Yes, it's ridiculous. The home inspector should never "quote" ANY repair. Now, whoever is paying has their mind set on $900 and you'll have to convince them it'll be double that.


----------



## MDShunk (Jan 7, 2007)

Measure it good first. I've had about a 50% success rate putting new panel guts of various brands in an old can using "stock" panels guts and covers without getting one of the custom retrofit jobbers from Cutler Hammer.


----------



## lagaceelectric (Mar 25, 2007)

I believe the only way you are going to lend up with a UL compliant install is to use a custom Cutler Hammer retrofit kit.

I do not think to many inspectors would be happy with some random brand of guts put in an old box. This is exactly why cutler hammer designed these kits.
Why try to reinvent the wheel?


----------



## MDShunk (Jan 7, 2007)

lagaceelectric said:


> I believe the only way you are going to lend up with a UL compliant install is to use a custom Cutler Hammer retrofit kit.


You are a million percent wrong. The fact that a panelboard cabinet, a panelboard, and panelboard cabinet cover are most often sold as a "kit" is not an express requirement to use them all from the same manufacturer.


----------



## MDShunk (Jan 7, 2007)

lagaceelectric said:


> Why try to reinvent the wheel?


Cost and lead time, chief among them. I've put QO guts and a QO cover in/on an old Trumbull can recently. No problem. 

Nobody really cares that you put devices of one brand in device boxes of another brand, and they won't even care if your device covers are a third brand yet. Same deal here.


----------



## user4818 (Jan 15, 2009)

Listen to Marc. He's done like 8 gazillion of these conversions.


----------



## MDShunk (Jan 7, 2007)

Peter D said:


> Listen to Marc. He's done like 8 gazillion of these conversions.


Not that many. I've used the CH kits, when appropriate. If the old can dimensions work out to use something off-the-shelf, that's what I go with first.


----------



## lagaceelectric (Mar 25, 2007)

OK I am definitely not gonna argue with Marc about this I am sure he has enough experience with these to know what he is talking about. I have just always used the CH kit since it came out figuring it was the only way to do a compliant install. Don't get me wrong I have installed many mismatched setups in emergency situations. I just always thought if it is a preplanned job why not let the factory do the work.


----------



## 220/221 (Sep 25, 2007)

If the situation calls for it, I replace the guts with whatever will fit.

Most panels are simply bus components screwed into a rectangle steel box. 

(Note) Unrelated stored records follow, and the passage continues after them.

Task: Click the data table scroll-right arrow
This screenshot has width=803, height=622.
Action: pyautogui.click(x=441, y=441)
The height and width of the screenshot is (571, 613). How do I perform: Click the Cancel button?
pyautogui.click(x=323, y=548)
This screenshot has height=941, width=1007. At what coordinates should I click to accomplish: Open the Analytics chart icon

If the guts _and cover_ will fit, just do it.


----------



## gold (Feb 15, 2008)

Yes eaton does make a ch retrofit bus and cover to fit most pushmatic panels and they do custom fits as well, look for a place called broadway electric supply in woodbury nj (besco) maybe 15 minutes from the ben franklin bridge it will take a few weeks tho


----------



## RIVETER (Sep 26, 2009)

*panel guts*

I've read the posts and there are a lot of good ideas. I have done this same thing in an apartment building, but before I did anything I talked to the inspection authority to get their ok. It all worked out well,saves a lot of labor and money if that is what you want to do.


----------



## etbrown44 (Oct 27, 2011)

*CH retrofit dimensional requirements*

We went to the Eaton (CH) site and see that for all retrofits listed, they specify a 4.5" panel depth. http://www.eaton.com/Electrical/USA...alDistribution/Panelboards/Retrofit/index.htm

You have to drill down to the PDF file download on that page for Installation Instructions to see the required can sizes..

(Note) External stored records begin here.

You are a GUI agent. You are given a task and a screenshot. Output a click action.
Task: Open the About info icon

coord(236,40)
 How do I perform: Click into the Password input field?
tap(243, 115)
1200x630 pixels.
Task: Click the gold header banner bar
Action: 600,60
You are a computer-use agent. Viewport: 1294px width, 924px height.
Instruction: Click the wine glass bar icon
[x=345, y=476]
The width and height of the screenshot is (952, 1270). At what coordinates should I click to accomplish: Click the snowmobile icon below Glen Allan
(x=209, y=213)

Unless you have something other than 2x4 nominal stud walls, that's not going to work. We all know that a typical stud is 3.5" and the rock is .5" so there you have 4", and not 4.5". Most every can I've seen in the last 40 years has been 4" deep.

Could CH be wrong, or does anyone know if you truly have to have a 4.5" old can depth.

Something here here is not adding up. Am I missing something?

Also, anyone know the approx. supply house price for a 200a 40 circuit retrofit assembly? I'd expect it to be higher than a typical new complete panel.


----------



## etbrown44 (Oct 27, 2011)

*Eaton (CH) Retrofit panel guts dimension question*

We've taken a look at the retrofit specs at the following link, and found that Eaton requires a 4.5" can depth in virtually all cases.

http://www.eaton.com/Electrical/USA...alDistribution/Panelboards/Retrofit/index.htm 

Once in there you have to drill down to Installation Instructions and do a short PDF download.

Where we come from, virtually all exterior walls are 2x4 studs (though there are a few 2x6's around) and we all know that a 2x4 measures 3.5" plus the 1/2" rock bringing the typical can depth to 4".

Curious if anyone knows if their retrofit could work in a 4" can, even though Eaton's specs apparently says they won't.

Also curious if others are aware of the approx cost of 200a 40 circuit guts, and we're guessing that they may well be more than a typical panel cost - due to the labor savings.


----------